**O QUE FAZER**
[A] Reproduza do texto de origem o trecho que começa em "O livro tem" e vai até "e Caribenho (Celam).", incluindo este último.
[B] De acordo com o texto de origem, quem assina o prefácio do livro?

**TEXTO DE ORIGEM**
____

O livro tem o prefácio do Cardeal Odilo Pedro Scherer, Arcebispo de São Paulo, e conta com comentários de nomes como o do Cardeal Orani João Tempesta, Arcebispo Metropolitano de São Sebastião do Rio de Janeiro (RJ), e de Dom Jaime Spengler, Arcebispo de Porto Alegre (RS) e Presidente da Conferência Nacional dos Bispos do Brasil (CNBB) e do Conselho Episcopal Latino-Americano e Caribenho (Celam).
Leia a seguir os principais trechos da entrevista.
Como surgiu a iniciativa de escrever essa obra?
Silvonei José Protz – Essa ideia nasceu há muito tempo, quando eu comecei a organizar textos para algumas transmissões sobre conteúdos de Bento XVI. Eu refletia como poderíamos colocar conceitos que ele nos trouxe e deixou, um legado, de uma maneira simples. Sua opera omnia [obras completas] é enorme. Então, pensamos sobre como colocar todas essas temáticas, não todas, mas a grande parcela daquilo que eu acho que possa ser interessante para as pessoas, de uma maneira simples. Daí, eu comecei a ler seus textos, mais de 400. O subtítulo, “simplesmente um peregrino”, nasce do discurso como pontífice [em 28 de fevereiro de 2013, antes de concluir o pontificado, em Castel Gandolfo], quando ele afirma: “Sou simplesmente um peregrino […] nesta terra. Mas quero ainda, com o meu coração, o meu amor, com a minha oração, a minha reflexão, com todas as minhas forças interiores, trabalhar para o bem comum, o bem da Igreja e da humanidade”. A ideia é que Bento XVI continua a caminhar conosco, por meio de seu enorme legado.

____

**DADOS FORNECIDOS**

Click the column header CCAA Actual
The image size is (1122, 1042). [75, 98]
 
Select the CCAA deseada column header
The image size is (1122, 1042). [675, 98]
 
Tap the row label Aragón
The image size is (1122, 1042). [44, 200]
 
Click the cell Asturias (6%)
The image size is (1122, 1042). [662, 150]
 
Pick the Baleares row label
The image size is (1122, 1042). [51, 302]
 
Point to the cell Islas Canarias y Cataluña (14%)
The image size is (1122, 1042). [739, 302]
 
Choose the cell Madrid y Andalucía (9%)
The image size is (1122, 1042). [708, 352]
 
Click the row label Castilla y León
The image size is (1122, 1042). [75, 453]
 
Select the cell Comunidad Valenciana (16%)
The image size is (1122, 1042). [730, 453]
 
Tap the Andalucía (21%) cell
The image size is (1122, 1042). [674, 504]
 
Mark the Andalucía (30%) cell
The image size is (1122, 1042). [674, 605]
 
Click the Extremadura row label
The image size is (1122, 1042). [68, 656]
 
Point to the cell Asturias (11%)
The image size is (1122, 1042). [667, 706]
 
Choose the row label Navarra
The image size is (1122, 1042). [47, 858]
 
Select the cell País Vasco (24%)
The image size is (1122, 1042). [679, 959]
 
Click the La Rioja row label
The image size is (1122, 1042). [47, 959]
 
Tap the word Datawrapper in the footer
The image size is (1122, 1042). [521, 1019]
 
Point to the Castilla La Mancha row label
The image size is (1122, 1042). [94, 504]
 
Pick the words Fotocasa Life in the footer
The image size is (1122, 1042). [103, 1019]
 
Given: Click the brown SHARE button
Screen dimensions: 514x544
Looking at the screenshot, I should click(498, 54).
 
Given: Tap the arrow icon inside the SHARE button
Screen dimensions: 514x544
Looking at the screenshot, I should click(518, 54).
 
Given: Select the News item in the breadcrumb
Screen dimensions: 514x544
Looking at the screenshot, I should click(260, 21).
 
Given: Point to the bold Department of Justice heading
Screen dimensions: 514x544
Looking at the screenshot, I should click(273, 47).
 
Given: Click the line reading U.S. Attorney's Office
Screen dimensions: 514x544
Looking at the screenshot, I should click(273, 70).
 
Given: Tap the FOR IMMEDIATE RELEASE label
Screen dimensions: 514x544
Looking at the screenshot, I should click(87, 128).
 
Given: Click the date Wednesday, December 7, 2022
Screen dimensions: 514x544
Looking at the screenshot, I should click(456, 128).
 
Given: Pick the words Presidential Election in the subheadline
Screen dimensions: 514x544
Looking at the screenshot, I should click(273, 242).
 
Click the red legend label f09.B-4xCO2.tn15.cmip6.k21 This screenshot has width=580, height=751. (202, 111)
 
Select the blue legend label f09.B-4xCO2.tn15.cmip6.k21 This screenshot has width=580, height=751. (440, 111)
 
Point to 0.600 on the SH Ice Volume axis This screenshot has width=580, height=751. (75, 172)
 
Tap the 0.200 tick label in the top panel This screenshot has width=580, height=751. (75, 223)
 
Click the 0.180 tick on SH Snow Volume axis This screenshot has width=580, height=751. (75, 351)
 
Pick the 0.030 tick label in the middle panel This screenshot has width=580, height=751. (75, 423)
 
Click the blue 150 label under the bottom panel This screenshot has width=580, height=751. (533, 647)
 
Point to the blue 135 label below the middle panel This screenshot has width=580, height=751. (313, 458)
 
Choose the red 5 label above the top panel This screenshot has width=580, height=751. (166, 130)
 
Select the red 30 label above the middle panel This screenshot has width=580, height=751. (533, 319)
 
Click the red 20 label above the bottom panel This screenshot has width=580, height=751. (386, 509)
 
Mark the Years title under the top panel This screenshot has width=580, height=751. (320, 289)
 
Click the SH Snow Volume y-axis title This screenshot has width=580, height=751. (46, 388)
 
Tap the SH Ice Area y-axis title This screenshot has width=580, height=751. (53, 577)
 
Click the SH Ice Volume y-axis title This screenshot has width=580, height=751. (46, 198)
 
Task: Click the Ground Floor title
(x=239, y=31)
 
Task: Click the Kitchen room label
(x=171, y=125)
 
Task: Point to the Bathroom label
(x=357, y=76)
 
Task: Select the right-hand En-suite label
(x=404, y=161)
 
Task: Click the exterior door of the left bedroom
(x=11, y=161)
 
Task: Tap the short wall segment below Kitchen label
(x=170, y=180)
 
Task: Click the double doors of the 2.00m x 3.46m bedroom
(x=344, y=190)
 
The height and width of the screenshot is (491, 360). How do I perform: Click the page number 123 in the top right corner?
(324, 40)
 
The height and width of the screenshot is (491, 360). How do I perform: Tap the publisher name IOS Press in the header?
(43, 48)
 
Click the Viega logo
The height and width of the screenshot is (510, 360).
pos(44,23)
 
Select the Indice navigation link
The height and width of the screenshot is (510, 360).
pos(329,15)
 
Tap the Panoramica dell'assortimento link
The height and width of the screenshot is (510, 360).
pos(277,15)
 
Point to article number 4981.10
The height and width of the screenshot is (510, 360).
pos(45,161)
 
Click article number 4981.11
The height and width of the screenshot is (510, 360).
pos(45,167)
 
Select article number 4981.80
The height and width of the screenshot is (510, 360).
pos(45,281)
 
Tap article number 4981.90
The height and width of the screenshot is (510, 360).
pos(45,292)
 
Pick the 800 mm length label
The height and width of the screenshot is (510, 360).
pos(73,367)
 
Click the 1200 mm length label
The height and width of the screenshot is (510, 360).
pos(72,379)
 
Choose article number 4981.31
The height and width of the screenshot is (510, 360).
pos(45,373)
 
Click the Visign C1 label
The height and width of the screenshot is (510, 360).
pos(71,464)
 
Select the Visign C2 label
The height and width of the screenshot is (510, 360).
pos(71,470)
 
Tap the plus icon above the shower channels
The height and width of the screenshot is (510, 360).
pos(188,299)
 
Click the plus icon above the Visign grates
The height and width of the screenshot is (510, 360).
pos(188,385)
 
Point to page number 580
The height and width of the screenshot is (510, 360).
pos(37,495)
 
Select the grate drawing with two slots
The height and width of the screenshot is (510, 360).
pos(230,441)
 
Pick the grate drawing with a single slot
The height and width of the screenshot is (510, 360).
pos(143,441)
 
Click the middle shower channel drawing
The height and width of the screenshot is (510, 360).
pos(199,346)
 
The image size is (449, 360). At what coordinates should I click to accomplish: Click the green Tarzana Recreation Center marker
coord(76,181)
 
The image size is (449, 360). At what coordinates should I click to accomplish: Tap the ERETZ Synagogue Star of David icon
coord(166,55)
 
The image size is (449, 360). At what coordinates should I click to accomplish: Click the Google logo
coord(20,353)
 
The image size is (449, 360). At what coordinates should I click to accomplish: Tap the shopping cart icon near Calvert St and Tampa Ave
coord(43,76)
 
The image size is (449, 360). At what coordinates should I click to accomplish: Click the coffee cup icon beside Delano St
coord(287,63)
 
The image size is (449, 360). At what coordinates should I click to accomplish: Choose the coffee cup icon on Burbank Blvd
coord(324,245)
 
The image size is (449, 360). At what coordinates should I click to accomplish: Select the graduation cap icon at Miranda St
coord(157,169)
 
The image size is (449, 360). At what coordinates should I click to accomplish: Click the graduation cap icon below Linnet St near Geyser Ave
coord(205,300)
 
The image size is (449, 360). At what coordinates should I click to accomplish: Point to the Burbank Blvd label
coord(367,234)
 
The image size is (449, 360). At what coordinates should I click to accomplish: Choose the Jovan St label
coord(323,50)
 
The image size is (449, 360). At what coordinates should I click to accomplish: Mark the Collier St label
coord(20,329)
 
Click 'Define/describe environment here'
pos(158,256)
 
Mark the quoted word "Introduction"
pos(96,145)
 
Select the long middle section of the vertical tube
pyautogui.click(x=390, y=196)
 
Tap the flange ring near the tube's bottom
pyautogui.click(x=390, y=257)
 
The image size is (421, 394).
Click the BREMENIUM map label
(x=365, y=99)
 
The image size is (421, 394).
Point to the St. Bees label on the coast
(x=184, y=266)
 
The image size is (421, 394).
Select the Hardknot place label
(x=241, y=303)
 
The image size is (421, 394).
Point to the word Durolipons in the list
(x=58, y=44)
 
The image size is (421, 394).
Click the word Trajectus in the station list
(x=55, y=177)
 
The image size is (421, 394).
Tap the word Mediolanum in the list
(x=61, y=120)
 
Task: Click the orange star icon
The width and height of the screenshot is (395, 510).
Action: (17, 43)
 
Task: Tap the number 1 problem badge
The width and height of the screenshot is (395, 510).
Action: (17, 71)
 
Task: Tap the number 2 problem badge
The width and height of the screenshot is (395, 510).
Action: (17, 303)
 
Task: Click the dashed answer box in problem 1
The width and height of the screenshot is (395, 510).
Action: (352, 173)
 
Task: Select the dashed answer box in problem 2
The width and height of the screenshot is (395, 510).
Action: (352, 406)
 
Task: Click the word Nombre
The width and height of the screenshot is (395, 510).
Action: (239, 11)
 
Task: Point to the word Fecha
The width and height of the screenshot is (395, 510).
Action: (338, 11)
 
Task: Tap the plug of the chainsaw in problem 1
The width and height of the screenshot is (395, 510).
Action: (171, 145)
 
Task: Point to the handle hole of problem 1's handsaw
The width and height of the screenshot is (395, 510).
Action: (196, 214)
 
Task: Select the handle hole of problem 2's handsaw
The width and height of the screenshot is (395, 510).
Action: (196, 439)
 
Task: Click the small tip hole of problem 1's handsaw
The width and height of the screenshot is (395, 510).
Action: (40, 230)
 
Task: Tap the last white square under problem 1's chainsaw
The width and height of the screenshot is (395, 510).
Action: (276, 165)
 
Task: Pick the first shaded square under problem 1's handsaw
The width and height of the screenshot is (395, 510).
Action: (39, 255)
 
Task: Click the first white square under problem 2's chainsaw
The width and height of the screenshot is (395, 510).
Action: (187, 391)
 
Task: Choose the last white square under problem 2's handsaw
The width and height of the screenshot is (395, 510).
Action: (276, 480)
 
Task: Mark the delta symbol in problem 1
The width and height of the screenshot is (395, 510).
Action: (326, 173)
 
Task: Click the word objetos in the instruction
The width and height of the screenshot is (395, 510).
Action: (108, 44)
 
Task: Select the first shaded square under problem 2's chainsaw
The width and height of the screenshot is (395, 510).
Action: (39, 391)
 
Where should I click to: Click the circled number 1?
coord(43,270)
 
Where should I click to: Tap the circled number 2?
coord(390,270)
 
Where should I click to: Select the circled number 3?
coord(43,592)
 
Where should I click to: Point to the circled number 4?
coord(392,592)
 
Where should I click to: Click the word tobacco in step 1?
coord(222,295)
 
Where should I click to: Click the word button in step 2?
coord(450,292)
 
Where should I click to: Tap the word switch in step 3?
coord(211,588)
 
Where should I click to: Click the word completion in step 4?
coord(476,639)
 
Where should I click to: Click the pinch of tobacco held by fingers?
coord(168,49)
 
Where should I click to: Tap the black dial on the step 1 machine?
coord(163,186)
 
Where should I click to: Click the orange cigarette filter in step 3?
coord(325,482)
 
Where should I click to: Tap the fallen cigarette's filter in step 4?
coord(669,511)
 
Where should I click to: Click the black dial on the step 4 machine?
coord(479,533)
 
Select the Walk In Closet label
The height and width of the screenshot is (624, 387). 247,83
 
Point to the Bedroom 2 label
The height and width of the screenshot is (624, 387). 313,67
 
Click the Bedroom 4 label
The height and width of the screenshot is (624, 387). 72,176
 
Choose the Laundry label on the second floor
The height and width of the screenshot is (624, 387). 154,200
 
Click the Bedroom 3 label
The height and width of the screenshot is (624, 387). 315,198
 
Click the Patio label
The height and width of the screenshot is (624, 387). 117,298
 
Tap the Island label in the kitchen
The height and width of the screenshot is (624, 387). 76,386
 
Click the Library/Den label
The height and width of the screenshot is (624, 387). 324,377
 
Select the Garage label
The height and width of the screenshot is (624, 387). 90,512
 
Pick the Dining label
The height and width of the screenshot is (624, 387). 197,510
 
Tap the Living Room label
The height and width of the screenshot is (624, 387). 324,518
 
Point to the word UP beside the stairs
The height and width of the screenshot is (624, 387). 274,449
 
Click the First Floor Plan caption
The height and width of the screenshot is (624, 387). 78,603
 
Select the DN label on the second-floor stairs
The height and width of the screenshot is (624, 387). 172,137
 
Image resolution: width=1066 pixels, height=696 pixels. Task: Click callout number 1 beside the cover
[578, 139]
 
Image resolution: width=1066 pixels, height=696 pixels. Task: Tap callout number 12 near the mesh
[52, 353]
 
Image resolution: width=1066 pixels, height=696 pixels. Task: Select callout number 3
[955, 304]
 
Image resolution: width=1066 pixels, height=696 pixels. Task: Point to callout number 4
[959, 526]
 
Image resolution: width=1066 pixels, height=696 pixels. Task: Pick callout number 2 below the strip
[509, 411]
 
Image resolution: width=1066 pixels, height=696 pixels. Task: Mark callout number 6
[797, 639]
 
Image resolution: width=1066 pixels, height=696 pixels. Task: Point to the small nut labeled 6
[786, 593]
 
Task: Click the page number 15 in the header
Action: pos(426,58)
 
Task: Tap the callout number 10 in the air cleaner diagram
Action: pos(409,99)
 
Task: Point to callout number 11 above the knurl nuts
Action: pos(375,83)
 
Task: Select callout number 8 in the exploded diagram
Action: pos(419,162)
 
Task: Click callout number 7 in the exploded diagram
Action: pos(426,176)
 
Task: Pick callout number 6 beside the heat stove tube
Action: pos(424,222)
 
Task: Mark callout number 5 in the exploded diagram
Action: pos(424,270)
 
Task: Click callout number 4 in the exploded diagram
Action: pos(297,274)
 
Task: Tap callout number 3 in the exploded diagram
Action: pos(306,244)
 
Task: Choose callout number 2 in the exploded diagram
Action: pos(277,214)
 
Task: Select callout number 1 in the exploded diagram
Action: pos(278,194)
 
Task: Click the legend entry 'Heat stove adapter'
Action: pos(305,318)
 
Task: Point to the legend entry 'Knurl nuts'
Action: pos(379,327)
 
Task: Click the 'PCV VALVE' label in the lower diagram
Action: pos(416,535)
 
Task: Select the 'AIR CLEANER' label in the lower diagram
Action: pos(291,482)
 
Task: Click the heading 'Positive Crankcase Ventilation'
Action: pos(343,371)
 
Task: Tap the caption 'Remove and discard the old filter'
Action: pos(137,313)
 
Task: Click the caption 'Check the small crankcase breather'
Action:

____

**RESPOSTAS POR TAREFA**
[A]
O livro tem o prefácio do Cardeal Odilo Pedro Scherer, Arcebispo de São Paulo, e conta com comentários de nomes como o do Cardeal Orani João Tempesta, Arcebispo Metropolitano de São Sebastião do Rio de Janeiro (RJ), e de Dom Jaime Spengler, Arcebispo de Porto Alegre (RS) e Presidente da Conferência Nacional dos Bispos do Brasil (CNBB) e do Conselho Episcopal Latino-Americano e Caribenho (Celam).

[B] O Cardeal Odilo Pedro Scherer, Arcebispo de São Paulo.